Individual differences in children's global motion sensitivity correlate with TBSS-based measures of the superior longitudinal fasciculus.
Braddick O., Atkinson J., Akshoomoff N., Newman E., Curley LB., Gonzalez MR., Brown T., Dale A., Jernigan T.
Reduced global motion sensitivity, relative to global static form sensitivity, has been found in children with many neurodevelopmental disorders, leading to the "dorsal stream vulnerability" hypothesis (Braddick et al., 2003). Individual differences in typically developing children's global motion thresholds have been shown to be associated with variations in specific parietal cortical areas (Braddick et al., 2016). Here, in 125 children aged 5-12years, we relate individual differences in global motion and form coherence thresholds to fractional anisotropy (FA) in the superior longitudinal fasciculus (SLF), a major fibre tract communicating between parietal lobe and anterior cortical areas.
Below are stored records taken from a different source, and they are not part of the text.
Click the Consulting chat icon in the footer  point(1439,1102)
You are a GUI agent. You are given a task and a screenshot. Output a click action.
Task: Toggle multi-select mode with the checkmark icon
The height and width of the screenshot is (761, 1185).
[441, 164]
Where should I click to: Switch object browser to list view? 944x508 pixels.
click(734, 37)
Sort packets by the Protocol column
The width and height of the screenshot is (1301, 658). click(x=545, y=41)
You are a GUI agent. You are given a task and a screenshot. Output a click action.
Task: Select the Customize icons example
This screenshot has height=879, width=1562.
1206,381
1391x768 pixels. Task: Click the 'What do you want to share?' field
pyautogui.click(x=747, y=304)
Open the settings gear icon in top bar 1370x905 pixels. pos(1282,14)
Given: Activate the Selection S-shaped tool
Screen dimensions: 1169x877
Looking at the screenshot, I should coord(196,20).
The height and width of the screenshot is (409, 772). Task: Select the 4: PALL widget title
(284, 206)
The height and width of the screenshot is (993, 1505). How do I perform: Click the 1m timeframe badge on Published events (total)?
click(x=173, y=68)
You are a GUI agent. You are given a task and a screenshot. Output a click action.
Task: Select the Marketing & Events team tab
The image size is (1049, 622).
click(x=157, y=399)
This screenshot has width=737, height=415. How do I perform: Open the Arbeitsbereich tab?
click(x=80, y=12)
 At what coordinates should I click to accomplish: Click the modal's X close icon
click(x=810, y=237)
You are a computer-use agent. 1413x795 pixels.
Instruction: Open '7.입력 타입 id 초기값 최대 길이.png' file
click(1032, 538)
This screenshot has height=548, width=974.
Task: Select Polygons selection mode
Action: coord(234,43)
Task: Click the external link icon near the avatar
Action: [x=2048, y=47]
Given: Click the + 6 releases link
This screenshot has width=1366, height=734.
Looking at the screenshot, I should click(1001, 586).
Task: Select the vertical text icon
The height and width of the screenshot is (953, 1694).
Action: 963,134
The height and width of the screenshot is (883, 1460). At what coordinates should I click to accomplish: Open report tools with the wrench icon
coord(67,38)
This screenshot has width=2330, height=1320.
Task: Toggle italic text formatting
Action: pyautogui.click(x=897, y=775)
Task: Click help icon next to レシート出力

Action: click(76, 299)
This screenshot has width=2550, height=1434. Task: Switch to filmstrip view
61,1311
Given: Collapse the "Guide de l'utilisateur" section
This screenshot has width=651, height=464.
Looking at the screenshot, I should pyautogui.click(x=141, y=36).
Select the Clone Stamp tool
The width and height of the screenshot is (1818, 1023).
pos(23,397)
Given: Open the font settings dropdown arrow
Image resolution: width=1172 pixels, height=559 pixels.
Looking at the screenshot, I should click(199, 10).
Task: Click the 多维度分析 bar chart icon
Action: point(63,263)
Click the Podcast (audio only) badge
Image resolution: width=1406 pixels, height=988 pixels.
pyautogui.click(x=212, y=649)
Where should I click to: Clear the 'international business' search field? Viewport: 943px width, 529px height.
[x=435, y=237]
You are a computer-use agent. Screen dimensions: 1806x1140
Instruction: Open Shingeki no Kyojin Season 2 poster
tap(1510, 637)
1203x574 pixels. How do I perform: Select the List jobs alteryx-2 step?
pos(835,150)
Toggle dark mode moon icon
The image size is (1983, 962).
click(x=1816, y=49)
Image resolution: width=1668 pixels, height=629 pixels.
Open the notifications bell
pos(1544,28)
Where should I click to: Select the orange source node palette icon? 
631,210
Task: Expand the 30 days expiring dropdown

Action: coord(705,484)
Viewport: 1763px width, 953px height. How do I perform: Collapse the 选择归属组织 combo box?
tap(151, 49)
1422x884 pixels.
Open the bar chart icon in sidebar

We find a positive correlation between FA of the right SLF and individual children's sensitivity to global motion coherence, while FA of the left SLF shows a negative correlation. Further analysis of parietal cortical area data shows that this is also asymmetrical, showing a stronger association with global motion sensitivity in the left hemisphere. None of these associations hold for an analogous measure of global form sensitivity. We conclude that a complex pattern of structural asymmetry, including the parietal lobe and the superior longitudinal fasciculus, is specifically linked to the development of sensitivity to global visual motion. This pattern suggests that individual differences in motion sensitivity are primarily linked to parietal brain areas interacting with frontal systems in making decisions on integrated motion signals, rather than in the extra-striate visual areas that perform the initial integration. The basis of motion processing deficits in neurodevelopmental disorders may depend on these same structures.